Stored data entries
● ● ● ● ● ● ●
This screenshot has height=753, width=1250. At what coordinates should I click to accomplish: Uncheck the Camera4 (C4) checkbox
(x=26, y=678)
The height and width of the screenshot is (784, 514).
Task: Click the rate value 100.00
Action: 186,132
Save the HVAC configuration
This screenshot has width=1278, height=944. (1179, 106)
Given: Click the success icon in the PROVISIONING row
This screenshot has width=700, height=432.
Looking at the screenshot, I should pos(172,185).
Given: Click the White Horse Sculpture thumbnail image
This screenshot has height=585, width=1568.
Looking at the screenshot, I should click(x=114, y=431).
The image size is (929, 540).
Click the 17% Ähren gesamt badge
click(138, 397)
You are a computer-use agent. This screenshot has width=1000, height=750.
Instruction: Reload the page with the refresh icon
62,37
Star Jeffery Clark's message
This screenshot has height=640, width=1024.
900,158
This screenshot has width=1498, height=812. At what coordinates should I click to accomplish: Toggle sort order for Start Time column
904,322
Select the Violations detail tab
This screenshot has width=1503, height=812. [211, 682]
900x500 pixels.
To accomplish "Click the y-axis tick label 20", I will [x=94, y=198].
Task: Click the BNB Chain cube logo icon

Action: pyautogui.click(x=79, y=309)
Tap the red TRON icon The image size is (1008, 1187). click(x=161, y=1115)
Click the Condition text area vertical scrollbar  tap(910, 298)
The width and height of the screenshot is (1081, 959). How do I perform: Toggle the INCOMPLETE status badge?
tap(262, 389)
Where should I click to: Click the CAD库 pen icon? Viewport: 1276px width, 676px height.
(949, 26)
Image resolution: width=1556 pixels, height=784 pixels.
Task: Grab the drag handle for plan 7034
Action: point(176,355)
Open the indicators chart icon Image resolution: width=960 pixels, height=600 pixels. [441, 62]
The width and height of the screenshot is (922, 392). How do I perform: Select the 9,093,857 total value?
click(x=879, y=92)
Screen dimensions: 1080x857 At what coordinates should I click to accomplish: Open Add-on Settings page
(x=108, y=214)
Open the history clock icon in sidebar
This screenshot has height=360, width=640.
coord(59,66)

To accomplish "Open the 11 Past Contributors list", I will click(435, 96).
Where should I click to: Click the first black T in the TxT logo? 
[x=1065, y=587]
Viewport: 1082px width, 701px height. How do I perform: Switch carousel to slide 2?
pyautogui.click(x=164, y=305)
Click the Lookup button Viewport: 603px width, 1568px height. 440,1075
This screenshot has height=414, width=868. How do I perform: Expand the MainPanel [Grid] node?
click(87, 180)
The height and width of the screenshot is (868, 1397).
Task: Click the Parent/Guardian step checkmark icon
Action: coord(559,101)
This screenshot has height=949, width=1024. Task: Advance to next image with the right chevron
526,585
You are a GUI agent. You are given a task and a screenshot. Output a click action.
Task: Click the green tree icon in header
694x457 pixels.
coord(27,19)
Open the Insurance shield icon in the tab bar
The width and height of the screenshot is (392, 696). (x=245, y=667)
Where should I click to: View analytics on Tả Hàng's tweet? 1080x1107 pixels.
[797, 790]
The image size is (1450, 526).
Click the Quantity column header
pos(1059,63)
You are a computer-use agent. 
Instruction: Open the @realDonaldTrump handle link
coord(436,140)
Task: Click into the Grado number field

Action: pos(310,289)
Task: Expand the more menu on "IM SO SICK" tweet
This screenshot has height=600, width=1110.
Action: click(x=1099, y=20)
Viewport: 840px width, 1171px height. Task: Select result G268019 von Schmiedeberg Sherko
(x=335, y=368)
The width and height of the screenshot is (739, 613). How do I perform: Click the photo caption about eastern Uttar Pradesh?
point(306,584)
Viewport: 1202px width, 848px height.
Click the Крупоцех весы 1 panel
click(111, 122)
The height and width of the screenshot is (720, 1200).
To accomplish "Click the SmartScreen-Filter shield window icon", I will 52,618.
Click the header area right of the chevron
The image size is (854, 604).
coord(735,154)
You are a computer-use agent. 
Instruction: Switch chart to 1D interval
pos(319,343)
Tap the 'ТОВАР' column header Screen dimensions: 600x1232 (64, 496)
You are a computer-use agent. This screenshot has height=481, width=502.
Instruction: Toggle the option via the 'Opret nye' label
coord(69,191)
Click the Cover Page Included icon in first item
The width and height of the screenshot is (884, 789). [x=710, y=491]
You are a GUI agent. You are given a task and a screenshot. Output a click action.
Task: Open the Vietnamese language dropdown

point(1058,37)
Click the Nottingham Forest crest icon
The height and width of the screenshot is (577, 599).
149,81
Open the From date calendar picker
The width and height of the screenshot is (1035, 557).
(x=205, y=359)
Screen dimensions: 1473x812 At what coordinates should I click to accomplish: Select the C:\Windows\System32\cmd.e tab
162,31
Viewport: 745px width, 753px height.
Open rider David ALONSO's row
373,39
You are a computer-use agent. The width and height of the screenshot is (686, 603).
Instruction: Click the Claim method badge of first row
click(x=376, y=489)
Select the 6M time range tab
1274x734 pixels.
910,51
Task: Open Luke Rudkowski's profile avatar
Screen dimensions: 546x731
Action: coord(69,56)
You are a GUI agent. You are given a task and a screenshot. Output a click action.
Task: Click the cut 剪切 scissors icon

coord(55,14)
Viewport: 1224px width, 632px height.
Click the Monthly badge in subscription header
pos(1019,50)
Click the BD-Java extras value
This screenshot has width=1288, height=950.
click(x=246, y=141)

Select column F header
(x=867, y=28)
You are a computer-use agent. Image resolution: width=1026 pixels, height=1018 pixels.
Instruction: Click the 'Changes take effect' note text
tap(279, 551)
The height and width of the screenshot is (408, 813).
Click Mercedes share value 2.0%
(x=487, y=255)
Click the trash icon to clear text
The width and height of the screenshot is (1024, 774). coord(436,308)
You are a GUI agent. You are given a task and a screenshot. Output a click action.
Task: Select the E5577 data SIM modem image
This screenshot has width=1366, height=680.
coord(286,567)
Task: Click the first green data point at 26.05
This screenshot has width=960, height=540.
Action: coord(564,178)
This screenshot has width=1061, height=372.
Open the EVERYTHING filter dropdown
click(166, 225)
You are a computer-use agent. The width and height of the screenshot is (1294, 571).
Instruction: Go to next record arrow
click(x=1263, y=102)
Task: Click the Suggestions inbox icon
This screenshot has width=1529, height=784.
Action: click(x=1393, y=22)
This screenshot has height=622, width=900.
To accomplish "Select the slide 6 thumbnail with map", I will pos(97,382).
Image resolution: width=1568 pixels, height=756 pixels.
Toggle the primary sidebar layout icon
● ● ● ● ● ● ●
**Task to carry out:** The answer should consist only of the lines from the one containing "Viewport: 745px width, 753px height." through the last line of the data, given again exactly.

**Answer box:**
Viewport: 745px width, 753px height.
Open rider David ALONSO's row
373,39
You are a computer-use agent. The width and height of the screenshot is (686, 603).
Instruction: Click the Claim method badge of first row
click(x=376, y=489)
Select the 6M time range tab
1274x734 pixels.
910,51
Task: Open Luke Rudkowski's profile avatar
Screen dimensions: 546x731
Action: coord(69,56)
You are a GUI agent. You are given a task and a screenshot. Output a click action.
Task: Click the cut 剪切 scissors icon

coord(55,14)
Viewport: 1224px width, 632px height.
Click the Monthly badge in subscription header
pos(1019,50)
Click the BD-Java extras value
This screenshot has width=1288, height=950.
click(x=246, y=141)

Select column F header
(x=867, y=28)
You are a computer-use agent. Image resolution: width=1026 pixels, height=1018 pixels.
Instruction: Click the 'Changes take effect' note text
tap(279, 551)
The height and width of the screenshot is (408, 813).
Click Mercedes share value 2.0%
(x=487, y=255)
Click the trash icon to clear text
The width and height of the screenshot is (1024, 774). coord(436,308)
You are a GUI agent. You are given a task and a screenshot. Output a click action.
Task: Select the E5577 data SIM modem image
This screenshot has width=1366, height=680.
coord(286,567)
Task: Click the first green data point at 26.05
This screenshot has width=960, height=540.
Action: coord(564,178)
This screenshot has width=1061, height=372.
Open the EVERYTHING filter dropdown
click(166, 225)
You are a computer-use agent. The width and height of the screenshot is (1294, 571).
Instruction: Go to next record arrow
click(x=1263, y=102)
Task: Click the Suggestions inbox icon
This screenshot has width=1529, height=784.
Action: click(x=1393, y=22)
This screenshot has height=622, width=900.
To accomplish "Select the slide 6 thumbnail with map", I will pos(97,382).
Image resolution: width=1568 pixels, height=756 pixels.
Toggle the primary sidebar layout icon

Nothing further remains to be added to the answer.